Saved entries:

- - -

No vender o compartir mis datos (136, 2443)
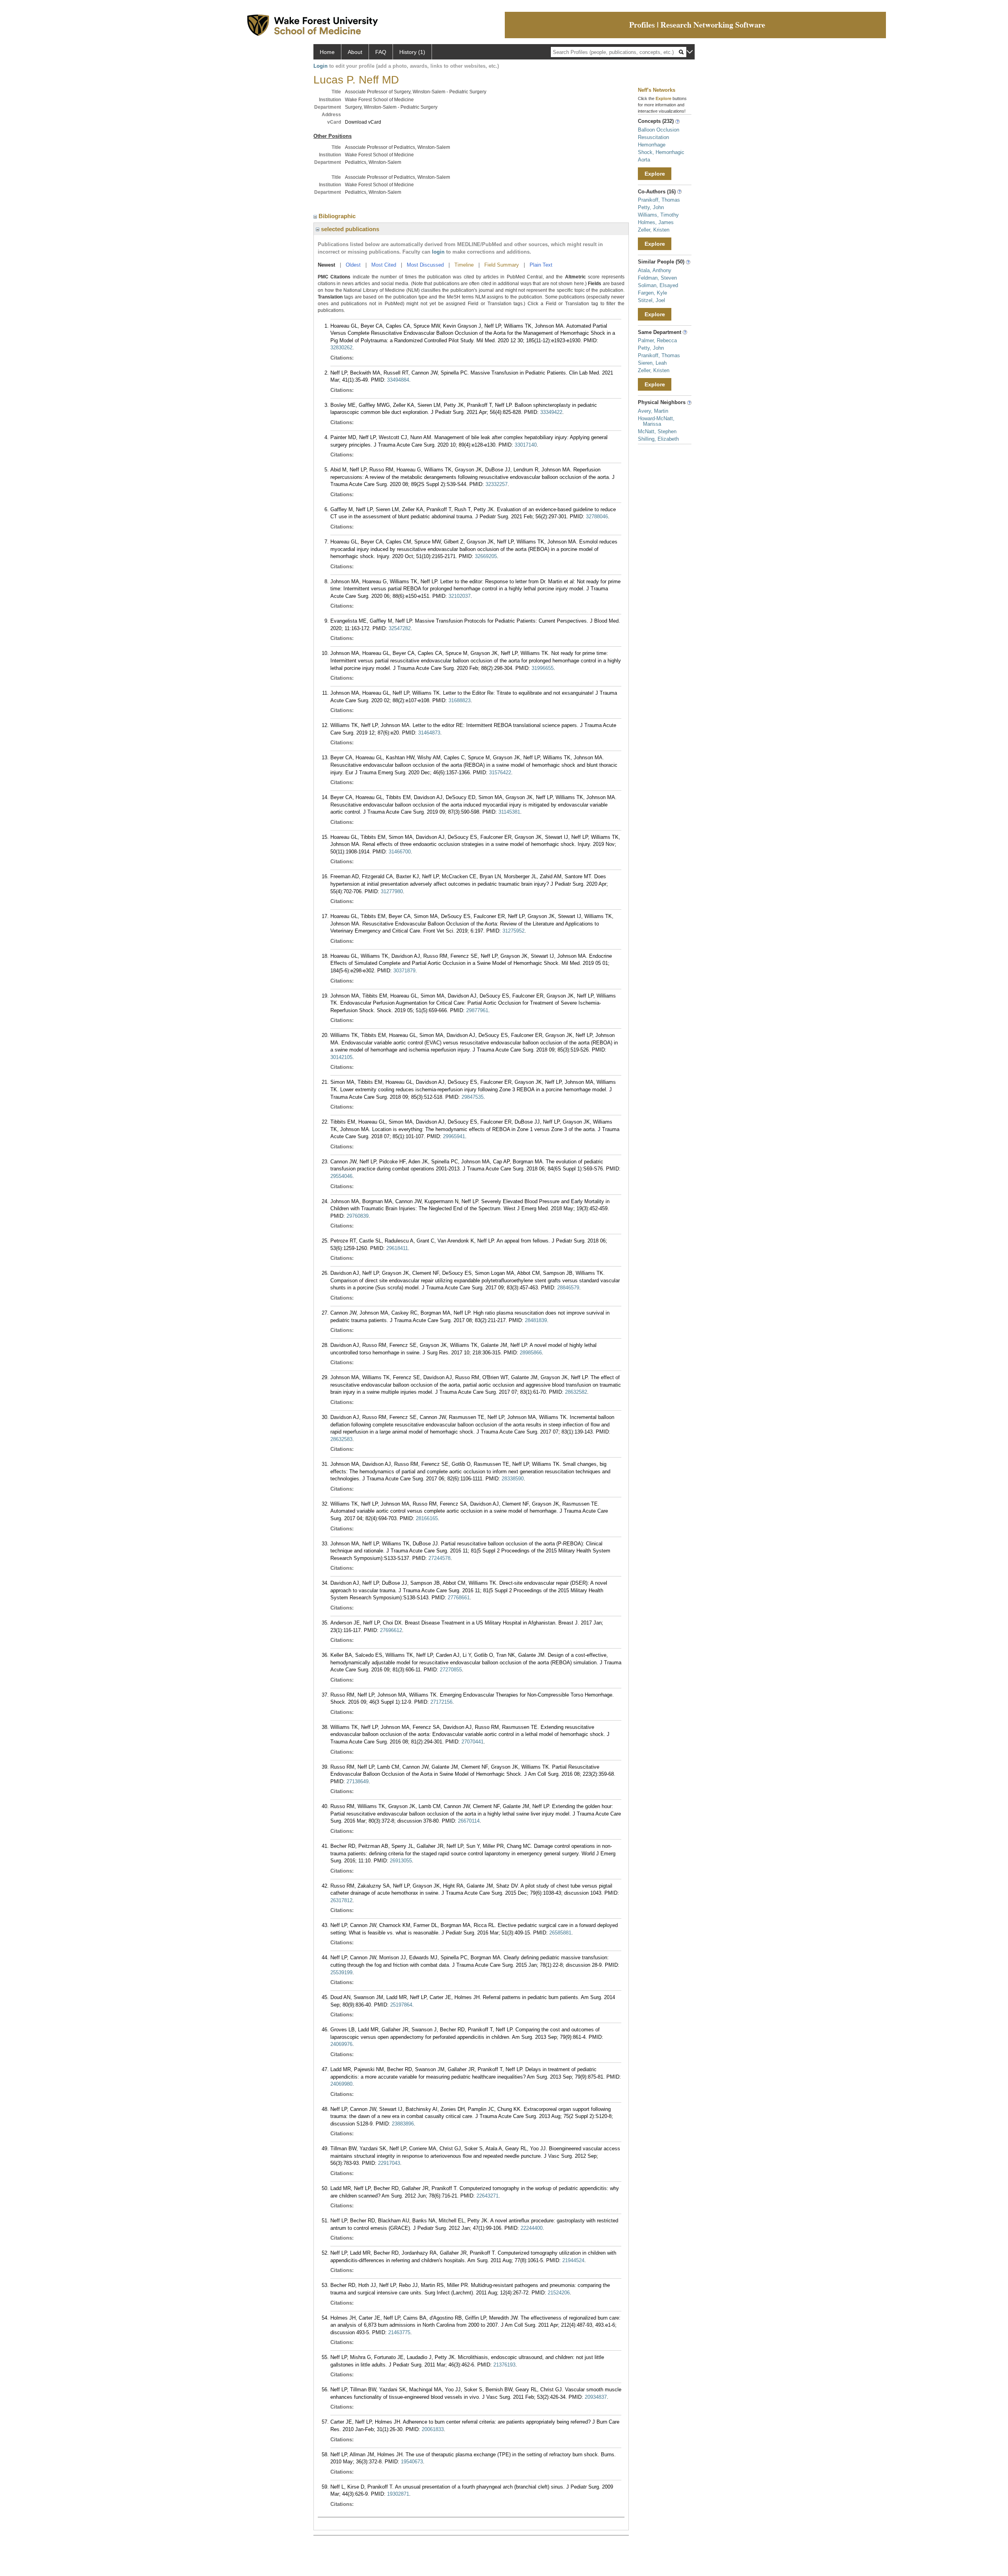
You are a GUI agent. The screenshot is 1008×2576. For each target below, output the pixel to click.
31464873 (429, 733)
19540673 (412, 2462)
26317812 (341, 1900)
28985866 (531, 1353)
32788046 (597, 516)
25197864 (401, 2005)
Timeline (464, 265)
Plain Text (541, 265)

- - -

● What is being asked
Copy out all the records exactly as they read, and omit the pictures.

● Response box
No vender o compartir mis datos (136, 2443)
You are a GUI agent. The screenshot is 1008×2576. For each target below, output the pixel to click.
31464873 (429, 733)
19540673 (412, 2462)
26317812 (341, 1900)
28985866 (531, 1353)
32788046 (597, 516)
25197864 (401, 2005)
Timeline (464, 265)
Plain Text (541, 265)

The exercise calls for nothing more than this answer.